KBS is sited in two locations, at The University of Kent campus in Canterbury and at Medway on Chatham Historic Dockyard.

In March 2017, Kent Business School at the Canterbury Campus moved into its new home, The Sibson Building, named after the University of Kent's third Vice-Chancellor, Professor Robin Sibson.

Rankings & reputation
League Table Performance
 31st in the UK for Business and Management Studies (The Complete University Guide 2021)
 26th in the UK for Accounting and Finance (The Complete University Guide 2021)
 9th in the UK for Marketing (The Complete University Guide 2021)

Degree programmes
The University of Kent's business school currently runs a variety of Undergraduate, Postgraduate, PhD programmes and an MBA. At undergraduate level, competition for places at KBS are relatively competitive with the average KBS student achieving ABB-AAB at A-Level to secure a place

Undergraduate 

 BSc (Hons) Accounting and Finance
 BA (Hons) Business and Management
 BA (Hons) Business (top-up)
 BSc (Hons) Finance and Investment
 BSc (Hons) International Business
 BSc (Hons) Management
 BSc (Hons) Marketing

Programmes are also offered with the opportunity to take a Year Abroad or a Year in Industry.

Postgraduate 

 MSc Business Analytics
 MSc Digital Marketing and Analytics
 MSc Finance (Finance and Management)
 MSc Finance (Finance, Investment and Risk)
 MSc Finance (Financial Markets)
 MSc Finance (International Banking and Finance)
 MSc Healthcare Management
 MSc Human Resource Management
 MSc International Business and Management
 MSc Logistics and Supply Chain Management
 MSc Management
 MSc Marketing
 MSc Project Management
 The Kent MBA

PhD 

 Accounting
 Finance
 Management
 Management Science
 Marketing
 Operational Research

Organisational relationships 
The Business School has a variety of links with companies and organisations as well as other academic institutions.

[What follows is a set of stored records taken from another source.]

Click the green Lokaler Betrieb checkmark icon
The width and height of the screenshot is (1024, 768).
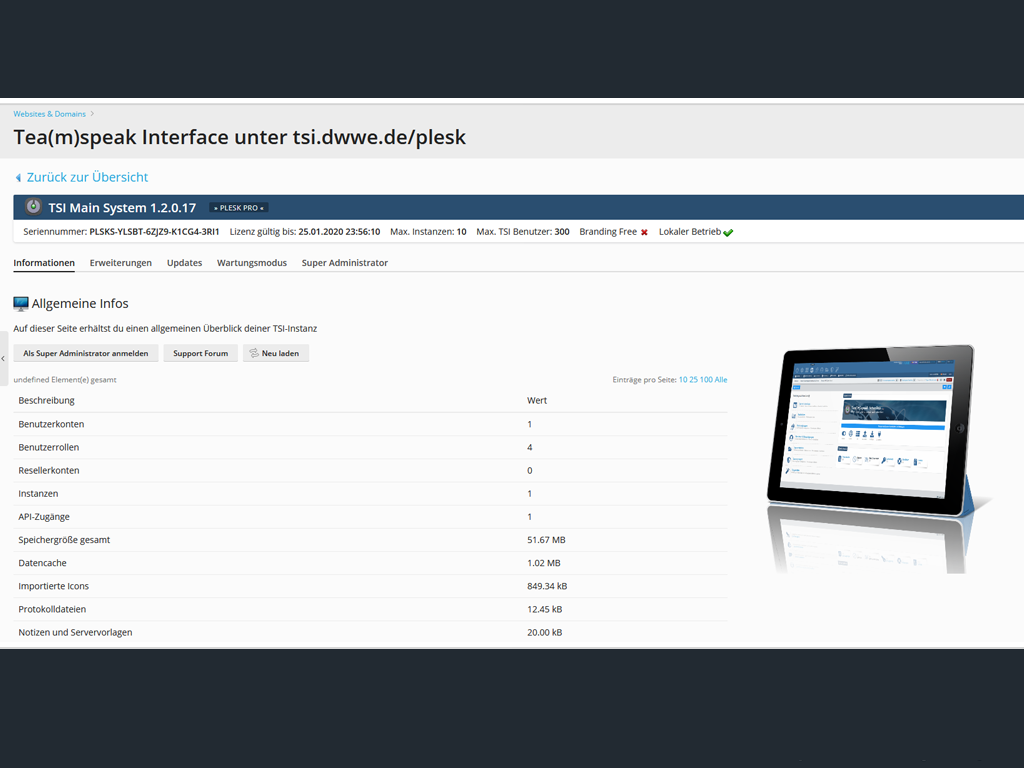(x=728, y=232)
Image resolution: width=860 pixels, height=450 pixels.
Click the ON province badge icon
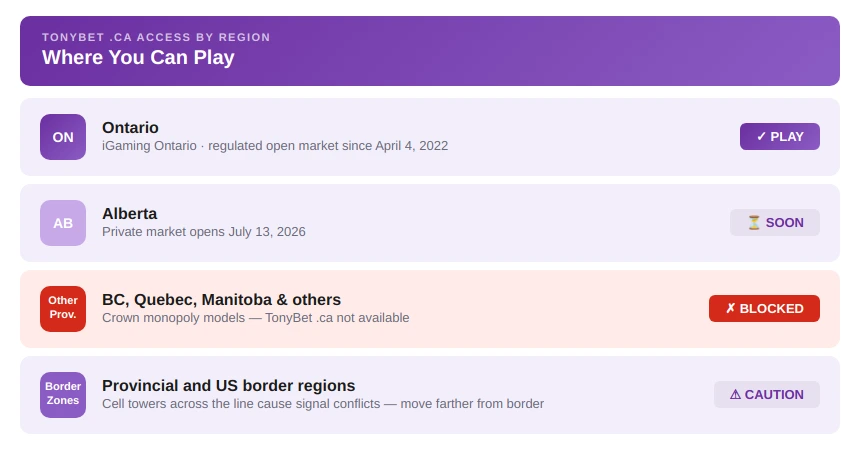tap(63, 137)
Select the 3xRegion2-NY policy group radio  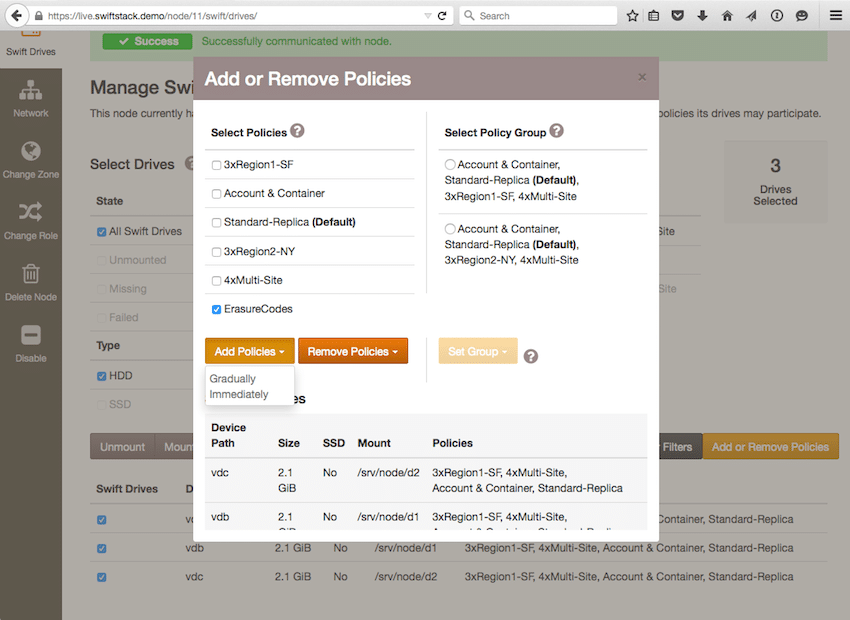pos(450,229)
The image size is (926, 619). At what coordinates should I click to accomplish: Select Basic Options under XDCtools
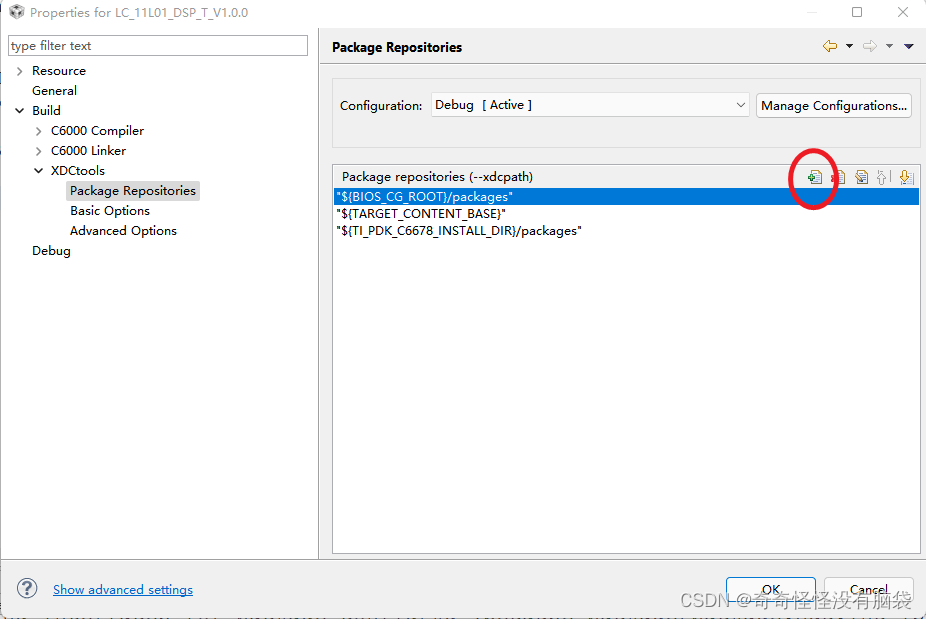[110, 210]
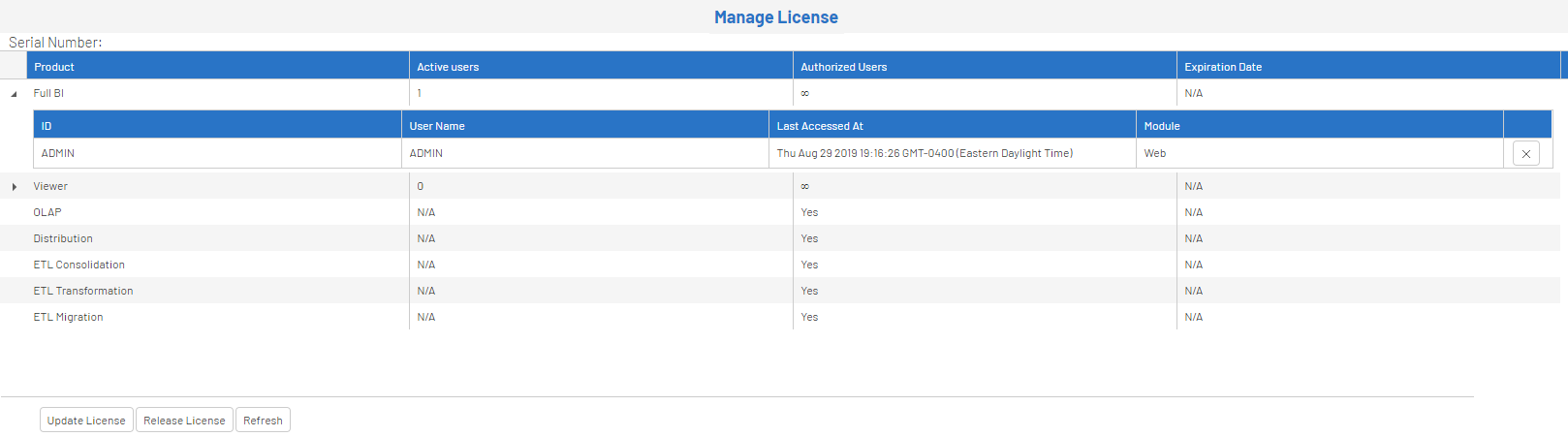Click the Update License button
Image resolution: width=1568 pixels, height=437 pixels.
coord(86,421)
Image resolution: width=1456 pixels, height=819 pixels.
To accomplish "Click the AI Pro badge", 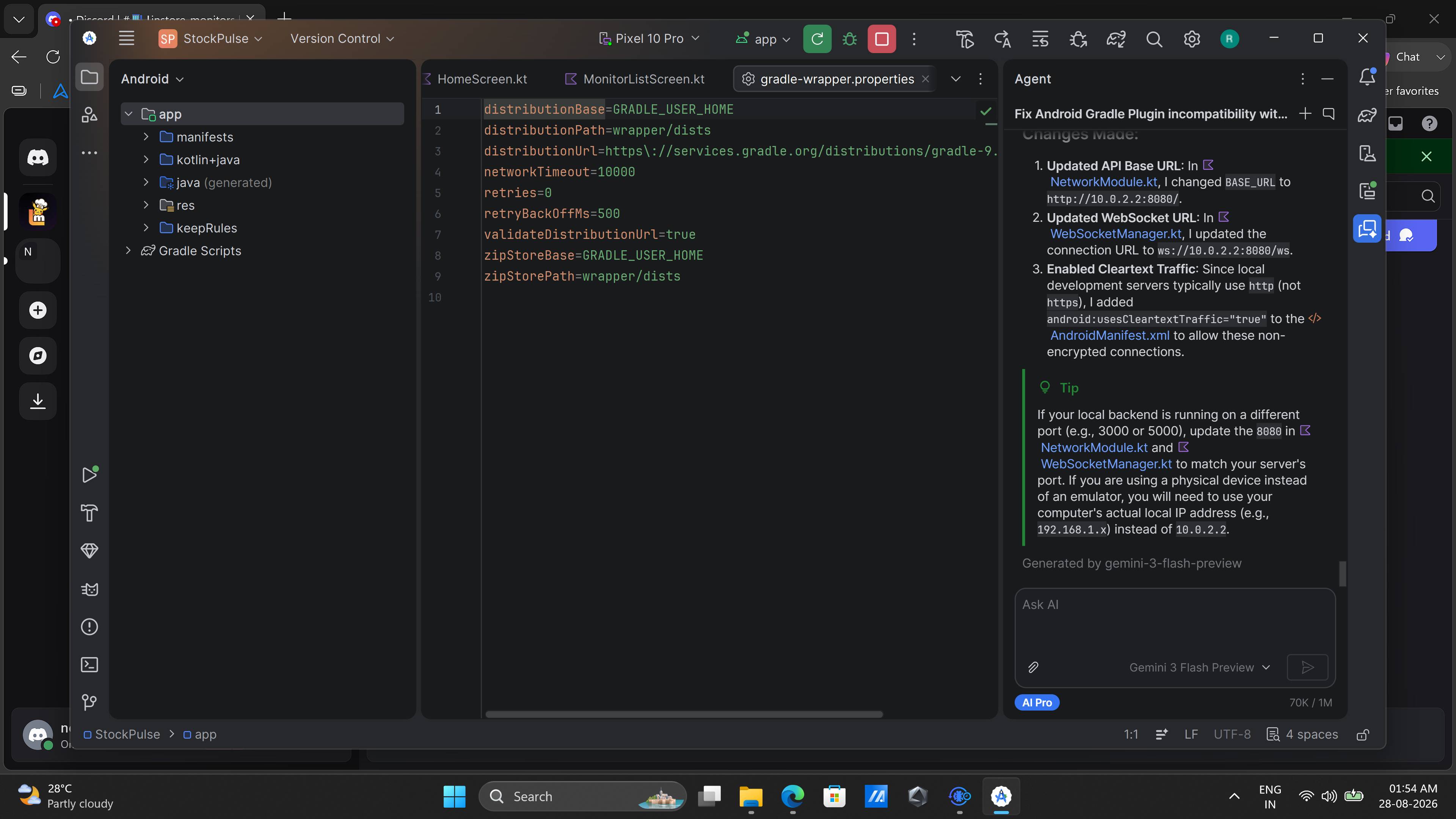I will coord(1037,703).
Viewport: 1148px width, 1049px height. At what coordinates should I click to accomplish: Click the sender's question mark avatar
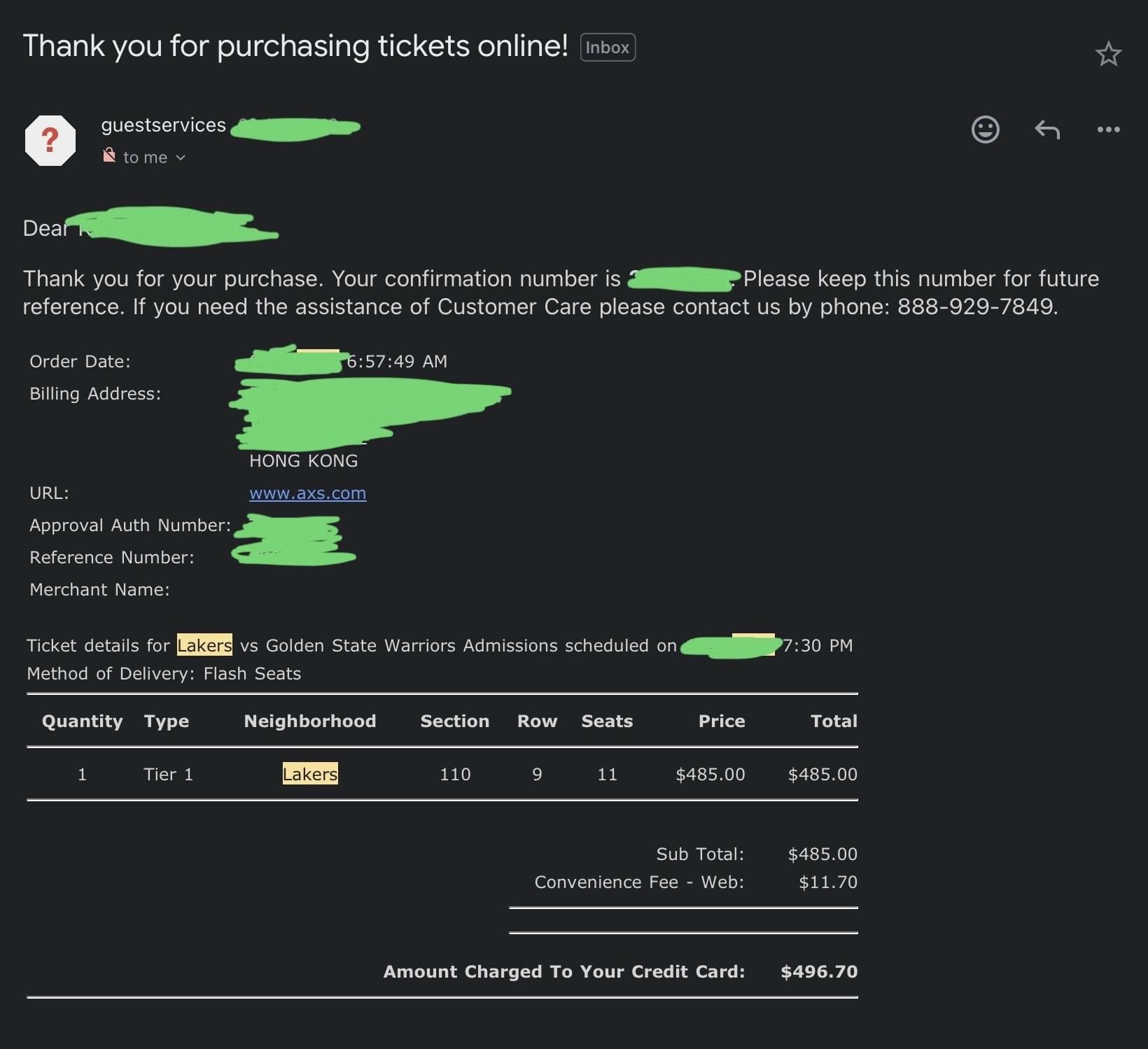click(50, 141)
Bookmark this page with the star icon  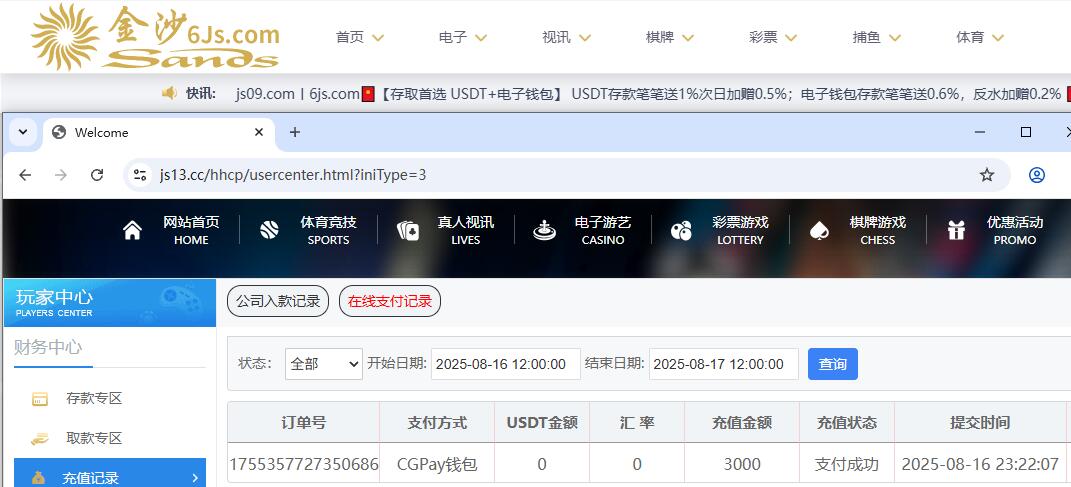[987, 175]
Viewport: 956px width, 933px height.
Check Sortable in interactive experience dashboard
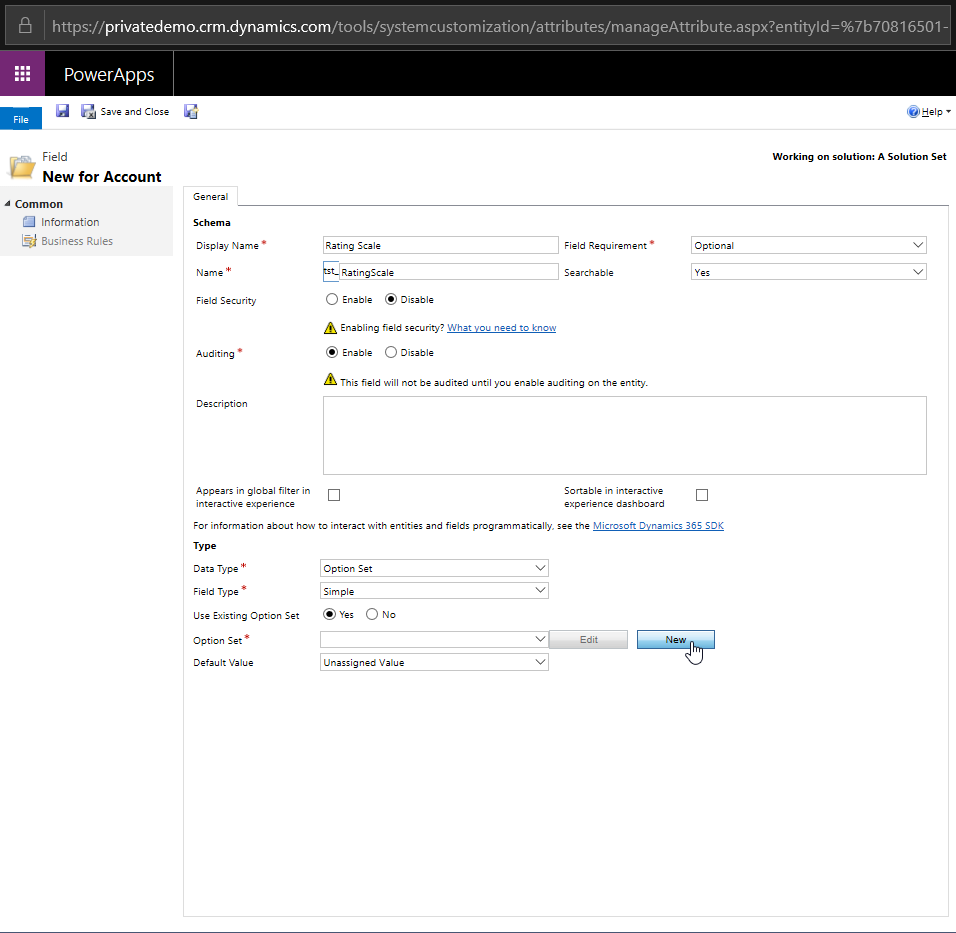coord(702,495)
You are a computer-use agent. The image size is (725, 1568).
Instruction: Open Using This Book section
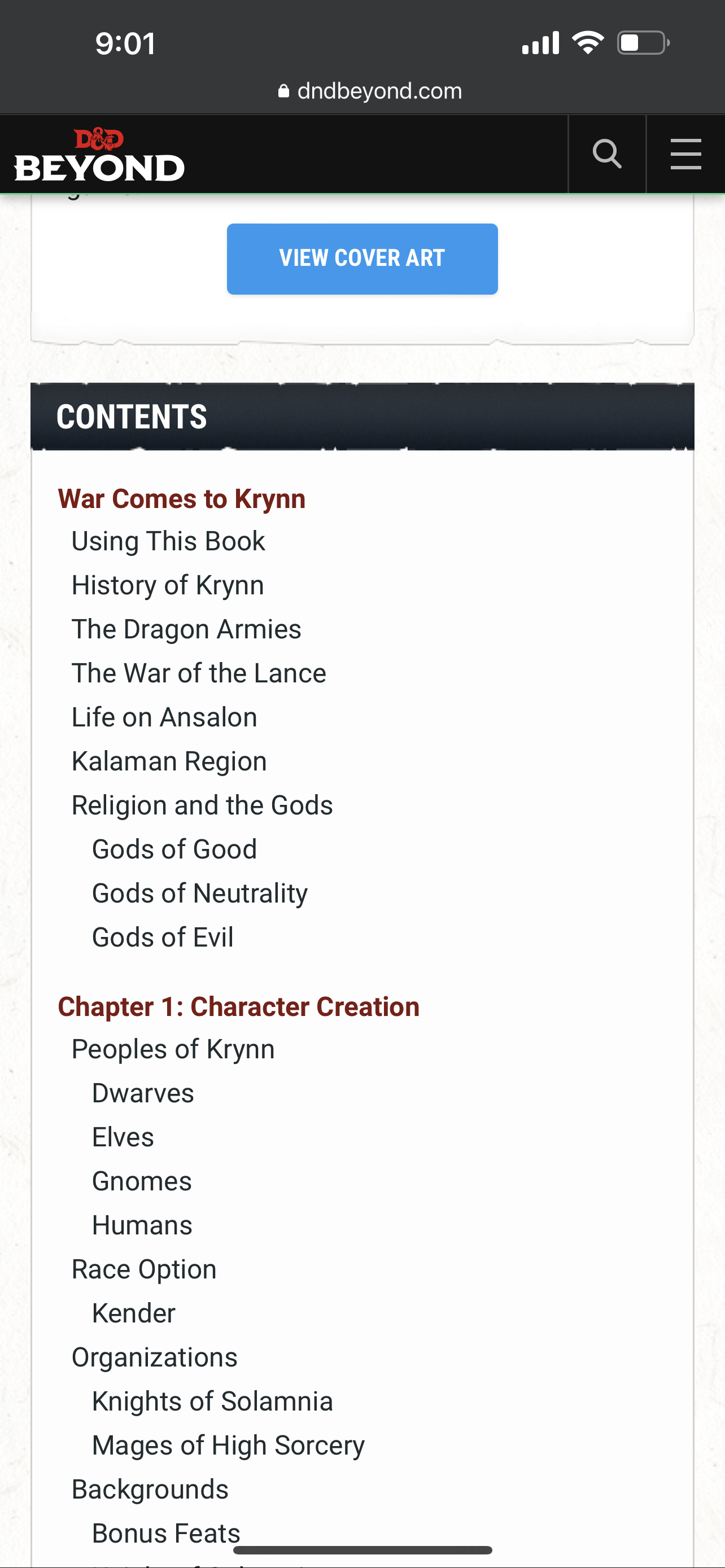coord(168,541)
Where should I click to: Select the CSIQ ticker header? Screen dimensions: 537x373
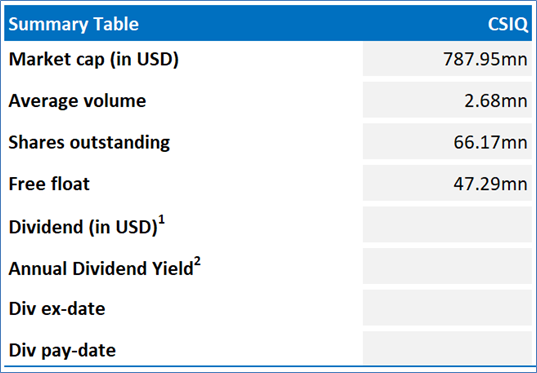click(508, 24)
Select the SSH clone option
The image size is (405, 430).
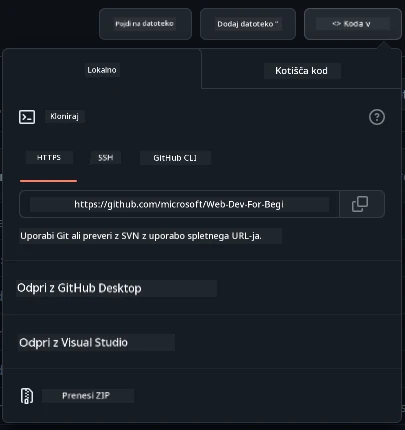pos(105,157)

The school's academic network includes:

 Austria: Universität Innsbruck, Innsbruck
 Germany: EBS Universität für Wirtschaft und Recht, Wiesbaden
 Germany: Freie Universität Berlin, Berlin
 France: ESSEC Business School, Paris
 France: Neoma Business School, Rouen and Rheims
 France: ESC Rennes School of Business, Rennes
 France: Jean Moulin University Lyon 3, Lyon
 Italy: Università Carlo Cattaneo, Castellanza
 Italy: Università degli Studi di Firenze, Florence
 Spain: IE Business School, Madrid
 Sweden: Stockholm University, Stockholm
 China: Renmin University of China, Beijing
 Hong Kong: Hong Kong Baptist University
 Hong Kong: University of Hong Kong

Research 
Kent Business School carries out research related activities including workshops, conferences and research seminar series. This has led to a large number of international collaborations and to over 200 co-authored papers with international partners.

Research groups include; Accounting, Finance, Management Science, Marketing, People Management and Organisation, Strategy and International Business.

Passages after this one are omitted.